Appalachian Christmas Memories: Part One
- Hearts of Appalachia

- Jan 6
- 3 min read
Updated: Jan 6
These memories are shared with us by members of our communities. We’ve gently expanded it into story form while keeping the heart, details, and intention true to what was told. These memories help preserve the way Christmas once felt in the mountains, and we share them with gratitude.

Three Little Cowboys in Kirktown (1955 or ’56)
Shared with permission from Dan DeLaney

Back in Kirktown, sometime around ’55 or ’56, Christmas morning came with a dusting of snow and three boys who thought they were the toughest cowhands east of the Mississippi. Dan stood front and center, proud as could be, his brother Ronnie — “Pee Wee” — beside him, and Johnnie on the other side.
Their daddy, Buck, is the one Dan figures snapped the picture, catching that perfect moment when those boys felt ten feet tall in their western hats and gun holsters. Their mom, Edith (Seymore), is just visible in the mirror behind them, probably keeping a watchful eye while her boys strutted around the living room like pint-sized sheriffs.
Back then, every little boy wanted a cowboy hat and a cap gun for Christmas.

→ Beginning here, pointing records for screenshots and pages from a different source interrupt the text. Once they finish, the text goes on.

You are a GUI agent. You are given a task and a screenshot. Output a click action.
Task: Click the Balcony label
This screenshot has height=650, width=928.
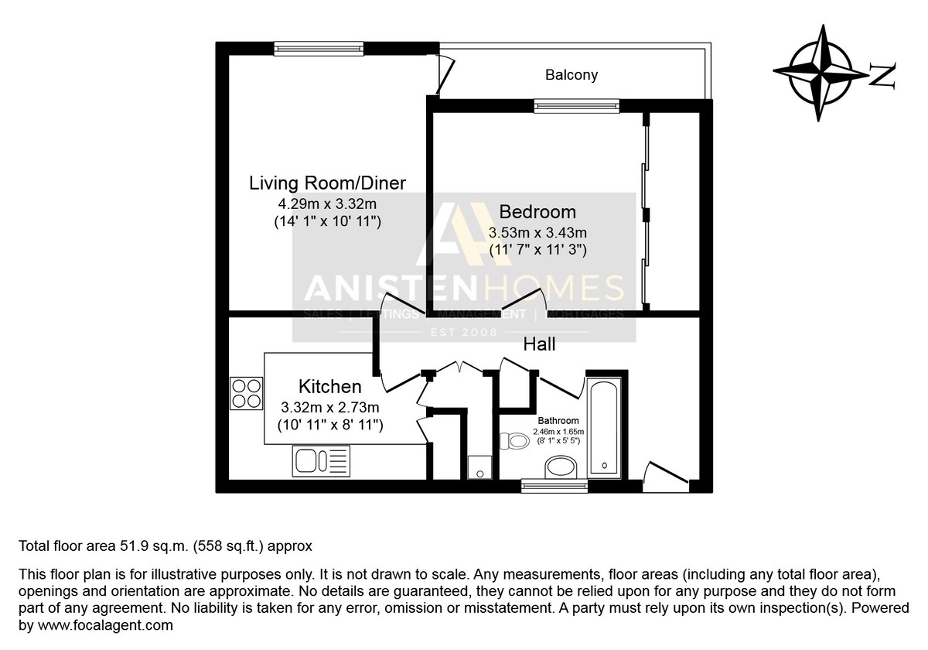click(571, 75)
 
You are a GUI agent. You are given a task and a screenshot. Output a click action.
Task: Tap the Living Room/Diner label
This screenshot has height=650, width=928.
click(327, 183)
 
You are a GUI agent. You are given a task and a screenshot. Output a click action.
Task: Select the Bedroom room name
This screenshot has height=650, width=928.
click(537, 212)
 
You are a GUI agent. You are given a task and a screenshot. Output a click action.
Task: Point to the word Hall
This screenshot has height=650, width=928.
click(539, 344)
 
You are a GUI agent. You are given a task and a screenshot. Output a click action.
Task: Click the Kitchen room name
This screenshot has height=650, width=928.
click(329, 386)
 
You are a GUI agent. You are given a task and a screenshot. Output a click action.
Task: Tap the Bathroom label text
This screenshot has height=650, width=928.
click(558, 421)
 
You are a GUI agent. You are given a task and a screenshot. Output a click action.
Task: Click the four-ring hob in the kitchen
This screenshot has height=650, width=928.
click(246, 393)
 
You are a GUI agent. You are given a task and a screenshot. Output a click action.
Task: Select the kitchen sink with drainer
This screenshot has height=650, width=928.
click(321, 460)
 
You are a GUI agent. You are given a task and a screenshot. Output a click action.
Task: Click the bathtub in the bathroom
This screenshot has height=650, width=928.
click(605, 428)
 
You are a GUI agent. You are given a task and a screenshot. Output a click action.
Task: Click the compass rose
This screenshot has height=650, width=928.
click(820, 74)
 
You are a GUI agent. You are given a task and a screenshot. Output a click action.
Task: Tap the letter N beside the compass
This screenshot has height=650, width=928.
click(882, 76)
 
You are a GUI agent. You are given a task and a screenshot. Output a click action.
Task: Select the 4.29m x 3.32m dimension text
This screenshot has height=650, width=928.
click(327, 204)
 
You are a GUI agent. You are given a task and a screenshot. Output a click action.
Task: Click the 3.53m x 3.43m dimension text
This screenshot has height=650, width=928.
click(537, 233)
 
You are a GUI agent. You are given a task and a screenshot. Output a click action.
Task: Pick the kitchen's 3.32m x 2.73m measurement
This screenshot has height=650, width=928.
click(329, 408)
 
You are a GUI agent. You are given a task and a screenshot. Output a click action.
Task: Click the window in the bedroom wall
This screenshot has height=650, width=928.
click(577, 106)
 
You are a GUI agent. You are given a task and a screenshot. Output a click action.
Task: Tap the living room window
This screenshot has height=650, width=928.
click(319, 49)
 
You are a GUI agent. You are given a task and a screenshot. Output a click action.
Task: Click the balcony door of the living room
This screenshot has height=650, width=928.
click(445, 77)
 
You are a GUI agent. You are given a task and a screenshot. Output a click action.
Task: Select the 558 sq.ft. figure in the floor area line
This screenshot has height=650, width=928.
click(228, 546)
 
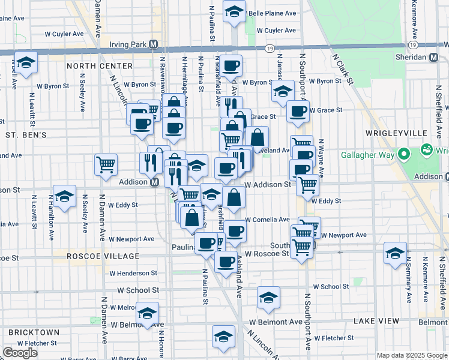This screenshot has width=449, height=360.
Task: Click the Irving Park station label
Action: click(128, 44)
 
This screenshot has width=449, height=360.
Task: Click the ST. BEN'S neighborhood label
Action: click(26, 135)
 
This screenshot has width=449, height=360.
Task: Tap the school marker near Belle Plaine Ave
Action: click(234, 11)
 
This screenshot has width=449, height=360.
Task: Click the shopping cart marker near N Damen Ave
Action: click(106, 164)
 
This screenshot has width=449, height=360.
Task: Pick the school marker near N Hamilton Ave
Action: click(64, 196)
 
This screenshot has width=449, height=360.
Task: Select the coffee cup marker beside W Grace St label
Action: click(298, 110)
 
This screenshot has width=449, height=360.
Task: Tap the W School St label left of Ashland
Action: click(138, 290)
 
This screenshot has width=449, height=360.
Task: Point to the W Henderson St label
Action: click(133, 273)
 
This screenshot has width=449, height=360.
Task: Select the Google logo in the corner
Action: click(20, 353)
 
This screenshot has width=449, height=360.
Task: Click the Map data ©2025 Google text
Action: click(411, 355)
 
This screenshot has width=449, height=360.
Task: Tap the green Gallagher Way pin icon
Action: click(428, 149)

For these three brothers, that morning wasn’t just about gifts — it was about stepping into a wild-west world of their own making, right there in a humble Kirktown home warmed by family and imagination.

A small photo, a big memory. 🌟

Kathy's Memory: The Christmas Oranges
My Father used to say the sweetest smell in the whole wide world wasn’t pine or peppermint — it was a bag of oranges on Christmas morning. When he was a boy in the 1920s and 30s, growing up in a coal camp tucked against the mountains, Christmas didn’t come in boxes wrapped with ribbons. Most families barely scraped by, and the miners’ children learned early not to expect much more than what their daddy’s shift could provide.

But every December, no matter how lean the year had been, the company store sometimes brought in a shipment of bright, shiny oranges. Folks said they came in on the same railcars that carried coal out. Down in those hollers, oranges felt almost magical — a bit of sunshine wrapped in a peel, all the way from places warmer than the miners could imagine.
Every Christmas Eve, Dad and his brothers would crawl under their cedar tree, noses pressed to the cold floorboards, whispering hopes that Santa might’ve left each of them a little brown poke with two or three oranges inside. Some years that bag was the only gift in the camp, but Dad always said it didn’t matter. That orange meant the world — a treat sweeter than candy, rarer than toys, and brighter than the lantern hanging by the coal stove.

And when Daddy grew up and had a family of his own, he never forgot that feeling. No matter how many presents crowded under our tree — dolls, trucks, little wrapped surprises — he always slipped a brown paper bag of oranges right in the middle. He said it was so we’d never forget where he came from, and how even the smallest gift can fill a whole childhood with joy.
To him, those oranges weren’t just fruit.
They were memory.
They were survival.
They were Christmas in the coal camps.

These Appalachian Christmas memories are shared to preserve the stories, faith, and traditions of mountain families—one memory at a time.